"You must have been a student of one of the lecturers @Gengis Khan is talking about!"
@Maichblack; let me try one more time, slowly this time.
You might recall your Economics teacher talking about the multiplier function of money. Namely the value of money is not limited to what it can buy in a single transaction but how much it circulates in an economy within a set time period. The faster the circulation, the higher the multiplier. M-pesa enables money to circulate much faster in an economy than traditional means of money movement. We agree?
The multiplier function works both ways, it generates economic value but can also generate inflation if there are few or no goods to buy.
Are we together so far?
M-pesa does not create new money, on that you are right. What it does create is money that changes hands many more times as it moves through an economy much faster than normal. If the economy is not flexible enough to produce goods/services at the same pace inflation occurs.

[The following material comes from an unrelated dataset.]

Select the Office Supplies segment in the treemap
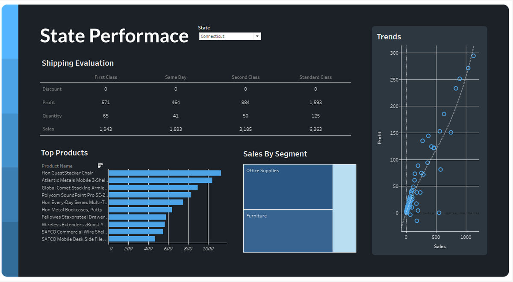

There is a simple solution to this, at least for Kenya's economy. Adopt a bi-monthly pay system as in some Western countries. This will force force flexibility into the economy - by changing production cycles from the end month oriented system we have now - essentially increasing the general movement of money in the economy so that M-pesa like effects will not have much impact.
If you can't understand this, I give up.
"The opposite of a correct statement is a false statement. But the opposite of a profound truth may well be another profound truth." (Niels Bohr)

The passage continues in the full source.